Boekbespreking
Badseizoen, door M. Mok, Uitg.: Rozenbeek-Venemans, Uitgeversbedrijf N.V., Hilversum.
Reeds uiterlijk is dit boekje door zijn fleurige, open omslagteekening aantrekkelijk. In tegenstelling met de door de titel gewekte verwachting geeft de schrijver ons geen verhaal over het mondaine strandleven, maar hij tracht ons een kijk te geven op de bestaansstrijd der neringdoenden in een kleine, hollandsche badplaats.

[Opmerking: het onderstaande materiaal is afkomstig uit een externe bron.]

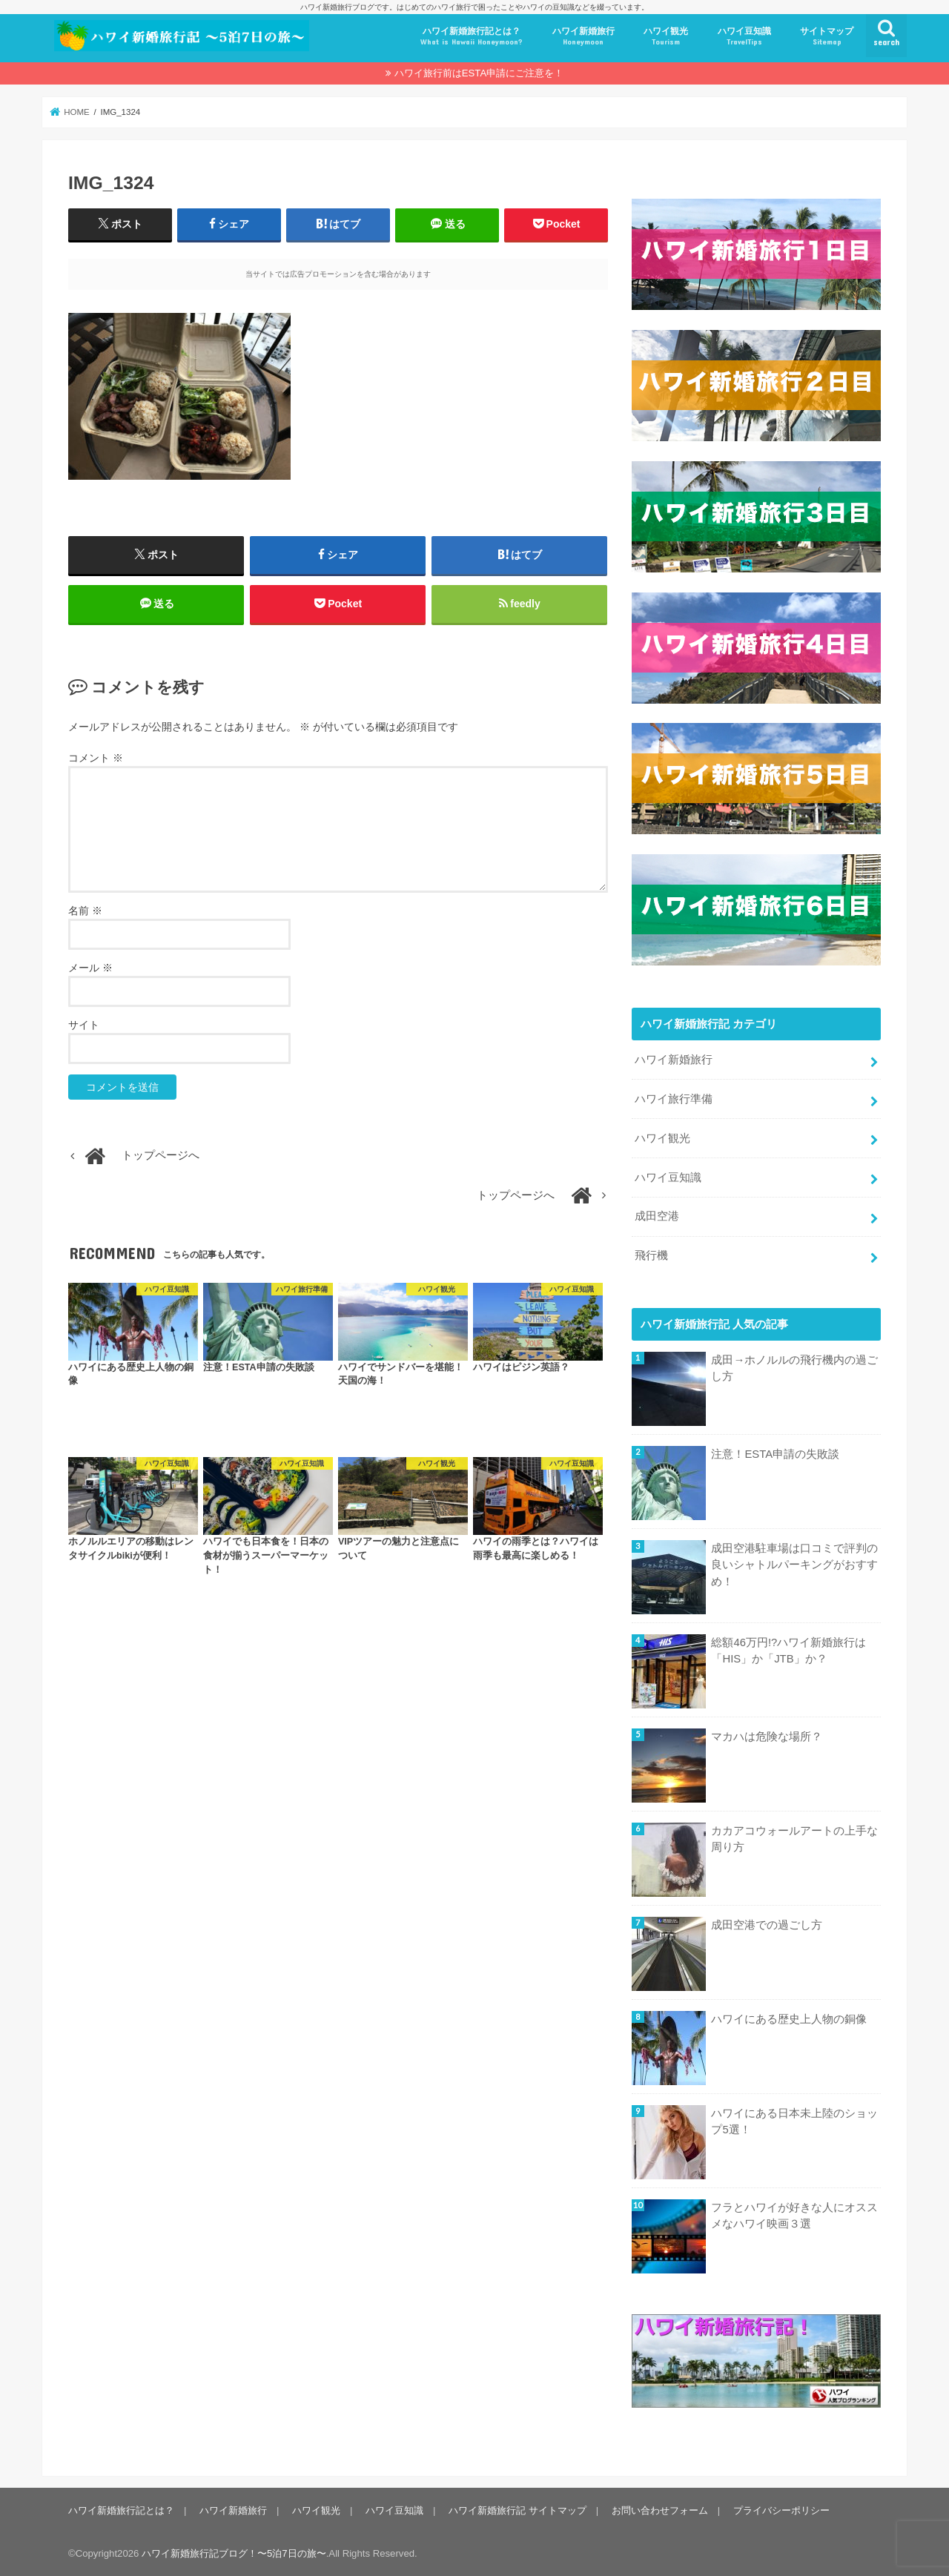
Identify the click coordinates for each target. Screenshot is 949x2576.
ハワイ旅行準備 (673, 1098)
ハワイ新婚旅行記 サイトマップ (517, 2509)
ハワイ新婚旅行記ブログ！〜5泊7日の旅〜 (234, 2552)
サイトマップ (826, 36)
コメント (95, 758)
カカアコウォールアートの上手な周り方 (794, 1839)
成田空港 (657, 1216)
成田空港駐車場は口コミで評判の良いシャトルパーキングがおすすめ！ (794, 1564)
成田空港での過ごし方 (766, 1924)
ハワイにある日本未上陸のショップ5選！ (794, 2121)
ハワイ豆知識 (744, 36)
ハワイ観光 (666, 36)
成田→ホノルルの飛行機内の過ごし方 (794, 1368)
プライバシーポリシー (781, 2509)
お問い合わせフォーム (660, 2509)
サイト (83, 1025)
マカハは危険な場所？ (766, 1737)
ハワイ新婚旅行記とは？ (471, 36)
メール (90, 968)
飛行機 (651, 1255)
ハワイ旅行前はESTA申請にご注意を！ (478, 73)
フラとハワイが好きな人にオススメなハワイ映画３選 (794, 2215)
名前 (85, 911)
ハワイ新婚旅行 (583, 36)
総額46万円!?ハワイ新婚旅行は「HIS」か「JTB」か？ (788, 1651)
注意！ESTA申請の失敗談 (775, 1454)
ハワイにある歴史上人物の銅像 (789, 2018)
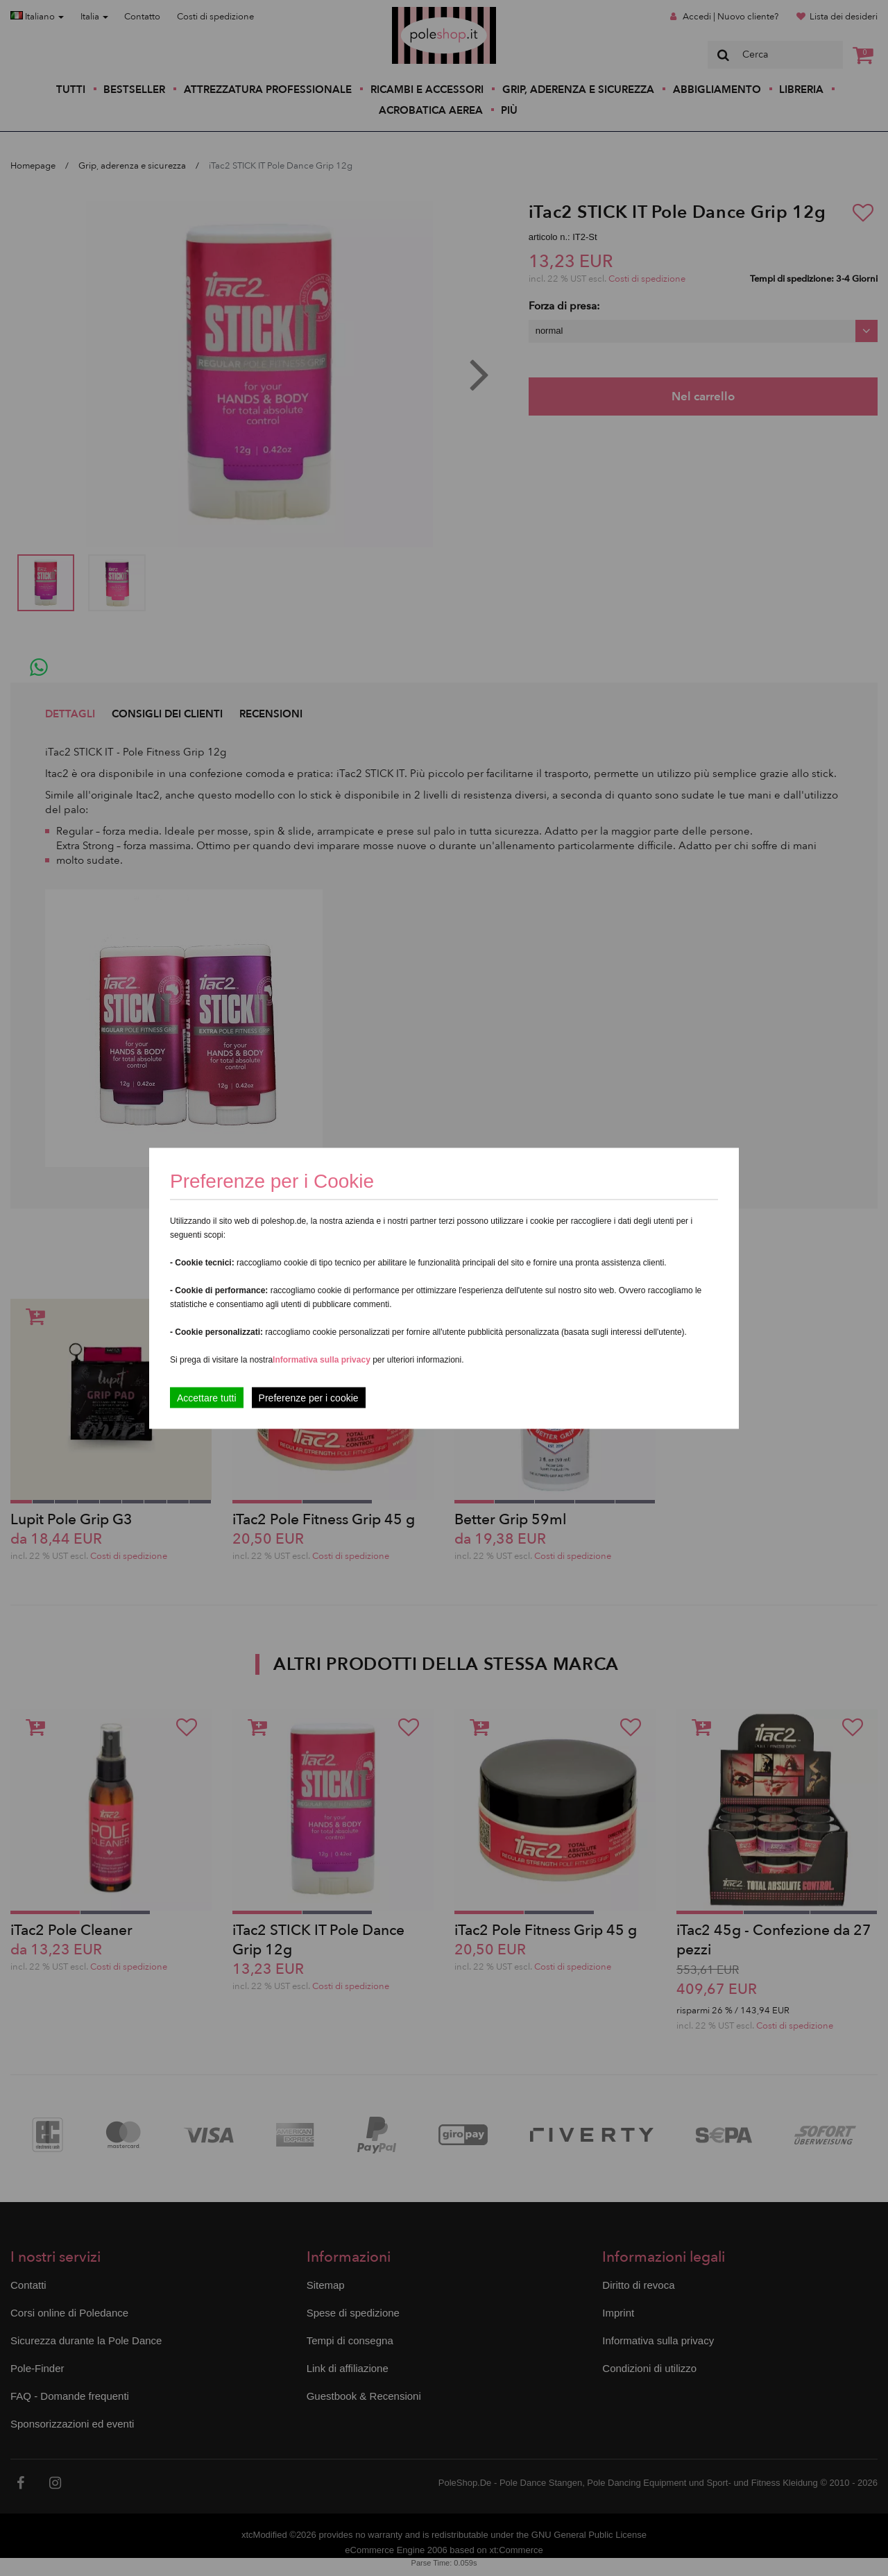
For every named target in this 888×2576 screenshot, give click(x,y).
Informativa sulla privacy (321, 1359)
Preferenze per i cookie (309, 1397)
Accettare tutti (207, 1397)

Frans Doornbos, het type van een gesloten mensch met een hevig verlangen naar zelfbeschikking, zegt plotseling het kantoorleven vaarwel en zet in een boulevardkiosk een sigarenzaak op. Een seizoen lang vecht deze jongeman met de wisselvalligheden van weer en klandizie. Tenslotte raakt hij, de zwaartillende bespiegelaar, heelemaal in zijn mistroostigheid verstrikt en vindt hij de dood in het koele water.
Een heel andere figuur is de vrachtrijder Revel, een vrome jongen, die met een ziek lichaam te kampen heeft, maar een groot vertrouwen stelt in Gods weg met hem. Hij is de simpele, die tenslotte uit de lichte eenzaamheid van zijn kleine kamer zijn Koninkrijk binnengaat.
Verder zijn daar de blijmoedige onderwijzer, die voor herstel van gezondheid buiten vertoeft; de aan lager wal geraakte, Duitsche Baron Siebenstein met zijn communistische neigingen; het kamermeisje Käthe met haar strijd tegen de laffe aantijgingen van haar directeur; het echtpaar Schipper, ze hebben een moeilijke tijd, nu de zaak niet floreert en de vrouw alsmaar aan de sukkel blijft.
Op al deze levens laat de auteur even een verrassend licht vallen.
Deze, naar de Uitgevers opmerken, eerste poging in de Nederlandsche letteren tot het uitbeelden van de vinnigen bestaansstrijd tijdens het badseizoen, lijkt mij voldoende geslaagd om recht te hebben op veler belangstelling.
d. B.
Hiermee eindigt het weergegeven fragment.